For the film director, see Cecil Howard.
Cecil de Blaquiere Howard

Cecil de Blaquiere Howard - Torse de boxeur
Born 2 April 1888
Clifton, Welland County, Ontario, Canada
Died 5 September1956
New York
Nationality American
Education Art Students' League Buffalo - James Earle Fraser - Académie Julian , Paris
Known for Sculpture
Movement Art deco
Awards Widener Gold Medal - Herbert Adams Memorial Medal - National Academy of Design : E. N. Watrous Gold Medal
Patron(s) Gertrude Vanderbilt Whitney, Henry Luce, Lila Tyng

Cecil de Blaquiere Howard, sometimes Cecil Howard, (April 2, 1888 - September 5, 1956), born in Clifton, Welland County, Ontario, Canada, today Niagara Falls was a Canadian-American painter and sculptor.[1]


Howard was the fourth child of British businessman George Henry Howard (1840-1896) and his wife Alice Augusta (née Framer, 1850-1932). Cecil as the youngest son was given his maternal grandmother name "de Blaquiere" as a middle name. With the move to Buffalo (New York) in 1890, the family took American citizenship.

Howard left school early to study art at the Albright–Knox Art Gallery and with James Earle Fraser (sculptor) at the Art Students' League in Buffalo.[2]
At the early age of sixteen he traveled to Paris to study at the Académie Julian with Raoul Verlet.[3] In Paris he met Aristide Maillol who influenced his early pieces presented at the Salon d'Automne. Some pieces were acquired by Gertrude Vanderbilt Whitney. He supported himself with fashion drawings and by teaching the Argentine tango. He befriended Rembrandt Bugatti, whom he accompanied in 1909 on a journey to Antwerp, where together they made drawings and sculptures of animals in the Zoological Garden. Howard later destroyed many of these sculptures, as he regarded them inferior in comparison to Bugatti's works.

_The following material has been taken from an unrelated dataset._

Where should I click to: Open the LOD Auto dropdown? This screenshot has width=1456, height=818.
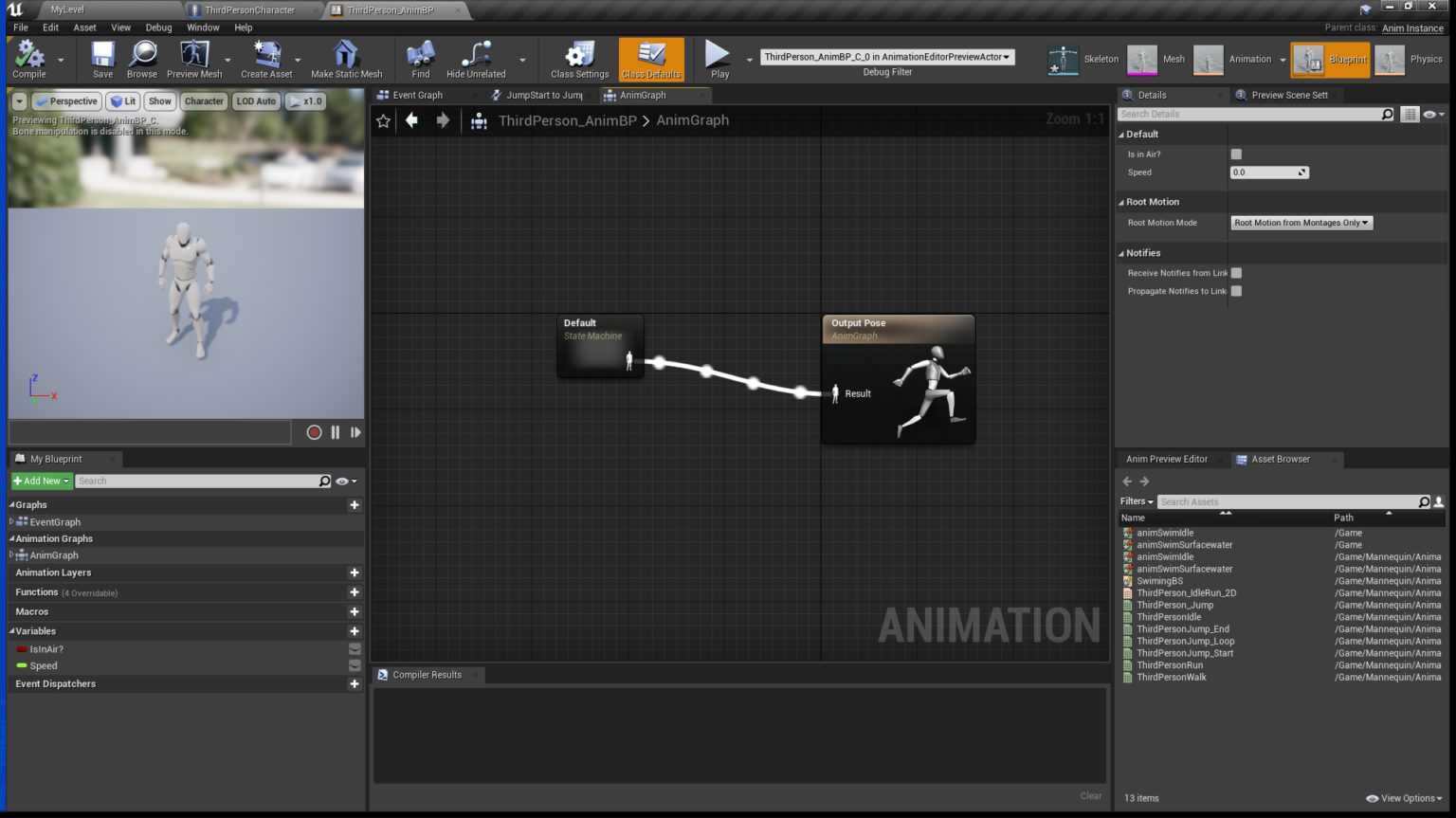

In 1910 he moved to a studio on the Avenue du Maine and devoted his work to the presentation of the human body in various circumstances and styles, in sports[4] or at rest, experimenting with figurative, polychrome sculptures, cubism, traditional African art, art deco, classicism or neoclassicism. Using different techniques and mediums like clay modeling or direct carving, of stone, marble, wood, working in plasticine, terracotta, plaster, wax, bronze or silver. After World War I , he received commission to create two memorial monuments in Normandy.

Howard spent his life between France, England and the United States, where he also regularly exhibited. Among others, his sculptures Woman and The artist were presented in New York at the Armory Show in 1913.[5][6] He also participated in the Century of Progress fair in Chicago in 1933 and in 1937, in the Exposition Internationale des Arts et Techniques dans la Vie Moderne.

Until 1939, while residing in France, Howard shared his time between Paris and Brittany where he met Henry Luce who commissioned some of his work. During World War II, Howard drove a Red Cross truck carrying food and medicine to prison camps. In late 1943, Cecil Howard exhibited at the Pennsylvania Academy of Fine Arts, a male nude sized, entitled American Youth or The Sacrifice, rewarded in 1944 by the George D. Widemer Memorial Gold Medal from the Academy.[7] The same year, he was recruited by the Office of Strategic Services . From 1945 onward he worked for the United States Office of War Information. In January 1944 he became the sixteenth president of the National Sculpture Society.

Howard died in New York in 1956 and was posthumously awarded the E. N. Watrous Gold Medal from the National Academy Museum and School in 1957.[8]